Avenatti represented Daniels in 2018 in lawsuits against Mr. Trump, appearing often on cable news programs to disparage the Republican president as he explored running against Mr. Trump in 2020, boasting he'd "have no problem raising money." Daniels said a decade-earlier tryst with Mr. Trump led her to be paid $130,000 by Mr. Trump's personal lawyer in 2016 to stay silent. Mr. Trump denied the affair.
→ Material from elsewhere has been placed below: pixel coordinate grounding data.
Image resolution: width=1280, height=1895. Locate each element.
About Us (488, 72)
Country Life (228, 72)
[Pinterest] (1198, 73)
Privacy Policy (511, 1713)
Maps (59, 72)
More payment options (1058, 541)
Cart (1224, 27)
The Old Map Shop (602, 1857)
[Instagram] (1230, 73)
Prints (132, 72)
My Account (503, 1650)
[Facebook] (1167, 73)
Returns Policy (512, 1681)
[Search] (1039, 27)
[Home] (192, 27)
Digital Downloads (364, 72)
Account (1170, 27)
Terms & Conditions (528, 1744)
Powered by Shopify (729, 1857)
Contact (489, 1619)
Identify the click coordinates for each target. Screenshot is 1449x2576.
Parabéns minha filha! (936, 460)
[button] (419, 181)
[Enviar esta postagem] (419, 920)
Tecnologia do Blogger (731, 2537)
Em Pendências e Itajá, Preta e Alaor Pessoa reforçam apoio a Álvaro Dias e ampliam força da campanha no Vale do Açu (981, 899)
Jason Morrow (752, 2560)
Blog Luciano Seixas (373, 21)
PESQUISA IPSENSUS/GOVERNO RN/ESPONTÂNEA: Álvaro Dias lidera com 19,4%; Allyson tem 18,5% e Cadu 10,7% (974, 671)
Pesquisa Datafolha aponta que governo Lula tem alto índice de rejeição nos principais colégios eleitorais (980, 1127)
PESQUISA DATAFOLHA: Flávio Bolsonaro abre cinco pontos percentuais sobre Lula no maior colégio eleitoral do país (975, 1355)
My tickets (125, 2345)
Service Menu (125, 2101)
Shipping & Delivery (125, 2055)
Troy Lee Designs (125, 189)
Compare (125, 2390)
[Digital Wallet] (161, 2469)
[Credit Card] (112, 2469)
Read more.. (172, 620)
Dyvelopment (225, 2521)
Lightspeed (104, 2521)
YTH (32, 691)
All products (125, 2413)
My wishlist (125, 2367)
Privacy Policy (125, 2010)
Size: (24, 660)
Talk of Avenatti's political aspirations evaporated when prosecutors in California and New York charged him with fraud in 2019. According to the California criminal complaint, Avenatti lied about his income to obtain more than $4 million in loans from a Mississippi bank in 2014. The complaint alleges Avenatti gave The Peoples Bank bogus tax returns showing more than $14 million in earnings for the three preceding years. In fact, the complaint alleges, Avenatti never filed returns for those years, and owed the IRS $850,000 from prior years.
Charges alleging he cheated Daniels of proceeds from a book deal followed weeks later. Avenatti pleaded not guilty to all charges.
Daniels said she cut ties with Avenatti in 2019 "after discovering that he had dealt with me extremely dishonestly."
The Associated Press contributed to this report.